COMPITO ASSEGNATO 1 - Riporta tali e quali le righe dei record, dalla riga che contiene "You are a computer-use agent. 944x779 pixels." fino alla fine dei record, con entrambi gli estremi inclusi. Lascia fuori le immagini.

ESTRATTO -

┌────────

Beirut
Gabriele Basilico è stato uno dei più grandi protagonisti della fotografia internazionale che esordisce alla fine degli anni sessanta con fotografie di indagine sociale.
All’interno della sua vasta opera di riflessione sulle trasformazioni dei territori urbanizzati nel passaggio dall’era industriale a quella postindustriale, il tema della città come complesso e raffinato prodotto dell’economia e della storia occupa un posto centrale.
Guidato da una passione sincera e da una viva ammirazione per le architetture e tutti i manufatti che nel tempo hanno dato forma alle città, egli ha scelto il rigore dello stile documentario per raccontarne il costante processo di stratificazione e ibridazione che le modella, in un lavoro di indagine del rapporto tra l’uomo e lo spazio costruito durato quasi quarant’anni. Con metodi diversi ma sempre fedeli allo stile descrittivo, ha creato una ininterrotta narrazione dei luoghi, indagando le singole città e al tempo stesso ponendole in relazione tra loro, restituendo la straordinaria articolazione degli scenari urbani nei quali vive l’uomo contemporaneo.
E' lui a parlare qui per un'intervista rilasciata a Luisa Castellini per il portale www.espoarte.net
"Mi piace immaginare che i luoghi abbiano un’anima e possano parlare. Bisogna però mettersi nella condizione di poter ascoltare. Il silenzio, il vuoto, l’assenza di accadimenti aiutano a porsi in relazione con lo spazio, senza negarne vita e umanità. Credo che la mia ricerca sia un tentativo di incasellare e creare un fil rouge che colleghi tutti gli spazi. Una sorta di archivio di dove sono io nella mente. Quando visito un luogo questo mi racconta storie nuove, ma la scelta, l’inquadratura, in sintesi il lessico cui io ricorro per avere un rapporto con questi luoghi è lo stesso, è quello che coagula la sicurezza del mio modo di essere e di vedere. È l’idea, se vogliamo un po’ romantica, che una fotografia scattata in un luogo conservi la memoria dei precedenti."

└────────

COMPITO ASSEGNATO 2 - Ricopia dal testo su Gabriele Basilico il passo che va da "Guidato da una" fino a "vive l’uomo contemporaneo." compreso.

DATI DA ELABORARE -
┌────────

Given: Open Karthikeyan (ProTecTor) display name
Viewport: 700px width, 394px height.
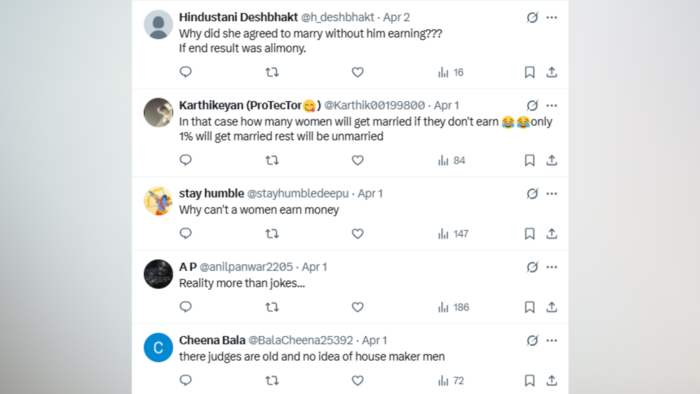Looking at the screenshot, I should click(x=250, y=105).
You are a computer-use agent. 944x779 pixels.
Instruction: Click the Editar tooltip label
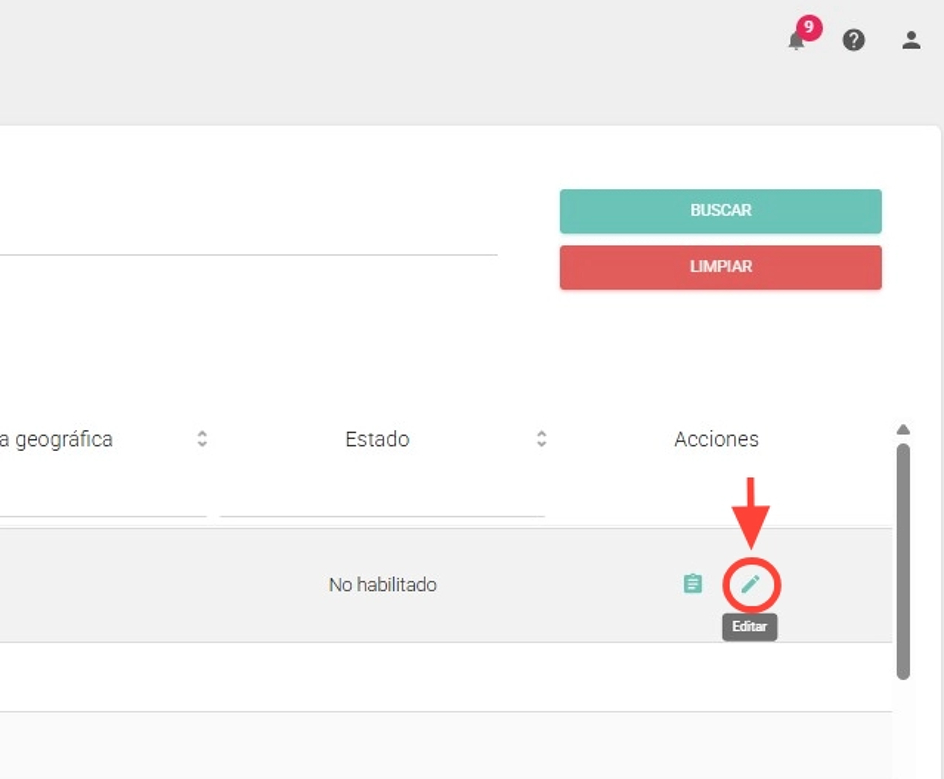tap(750, 627)
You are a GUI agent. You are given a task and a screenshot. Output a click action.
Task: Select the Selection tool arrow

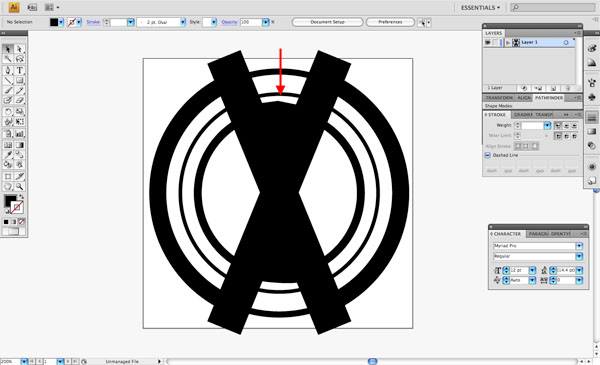(x=8, y=49)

└────────

RISULTATO ESERCIZIO 1 -
You are a computer-use agent. 944x779 pixels.
Instruction: Click the Editar tooltip label
tap(750, 627)
You are a GUI agent. You are given a task and a screenshot. Output a click action.
Task: Select the Selection tool arrow

(x=8, y=49)

RISULTATO ESERCIZIO 2 -
Guidato da una passione sincera e da una viva ammirazione per le architetture e tutti i manufatti che nel tempo hanno dato forma alle città, egli ha scelto il rigore dello stile documentario per raccontarne il costante processo di stratificazione e ibridazione che le modella, in un lavoro di indagine del rapporto tra l’uomo e lo spazio costruito durato quasi quarant’anni. Con metodi diversi ma sempre fedeli allo stile descrittivo, ha creato una ininterrotta narrazione dei luoghi, indagando le singole città e al tempo stesso ponendole in relazione tra loro, restituendo la straordinaria articolazione degli scenari urbani nei quali vive l’uomo contemporaneo.